Eliminuje - snajper na wojnie.
Strzał ze skutkiem śmiertelnym - eufemizm na zabójstwo.
Skuteczne pozyskanie zwierzyny oznacza strzał w "komorę", czyli serce, albo w szyję.
Mózg u zwierząt łownych jest zbyt małym celem, by stanowić dobry cel. Po drugie czaszka wielu zwierząt jest znacznie mocniejsza od np. ludzkiej.
Kula może się ześlizgnąć po kości. Nawet w tej grze. W przypadku niektórych zwierząt, czaszka to niema tarcza kuloodporna.
Dlatego mierzy się w serce lub szyję.
Serce i płuca - wiadomo. Postrzał jest śmiertelny. Kiedy zwierzyna jest bokiem, wystarczy mierzyć na wysokości przedniej nogi, nieco poniżej połowy tułowia.
Szyja natomiast zawiera kręgosłup z rdzeniem kręgowym, oraz główne tętnice. Zapoznaj się z procesem powstawania rany postrzałowej, to będziesz wiedział dlaczego jest to tak wrażliwe miejsce.

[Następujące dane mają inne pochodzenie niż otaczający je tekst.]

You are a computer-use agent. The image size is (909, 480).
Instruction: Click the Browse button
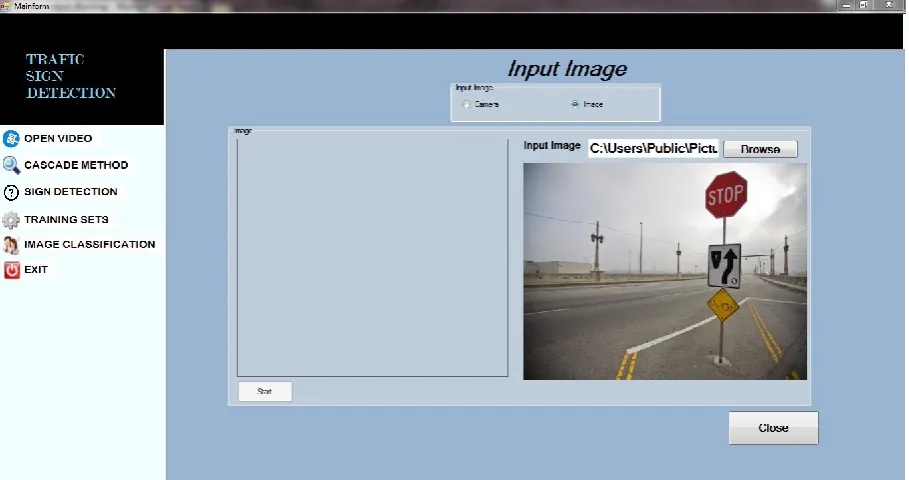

Po drugie, nie strzela się ze 100 metrów. Tak robią tylko amatorzy.
Myśliwy stara się podejść jak najbliżej, nie będąc zauważonym, żeby skutecznie ocenić zwierzę i podjąć decyzję czy warto je pozyskać.
Należy bowiem pamiętać, że strzał wypłasza całą zwierzynę z okolicy, także tę, której nie widzisz. A może być tam znacznie cenniejsza sztuka. Normą jest np. że jak idzie stado byków, to najlepsze idą na końcu i w pewnej odległości za stadem. Strzał do pierwszego, jest wówczas straconą szansą.
Ideałem, jest strzał z poniżej 20m. Tak, by własnym okiem dojrzeć statystyki zwierzęcia.
Myśliwy to nie snajper w Afganistanie.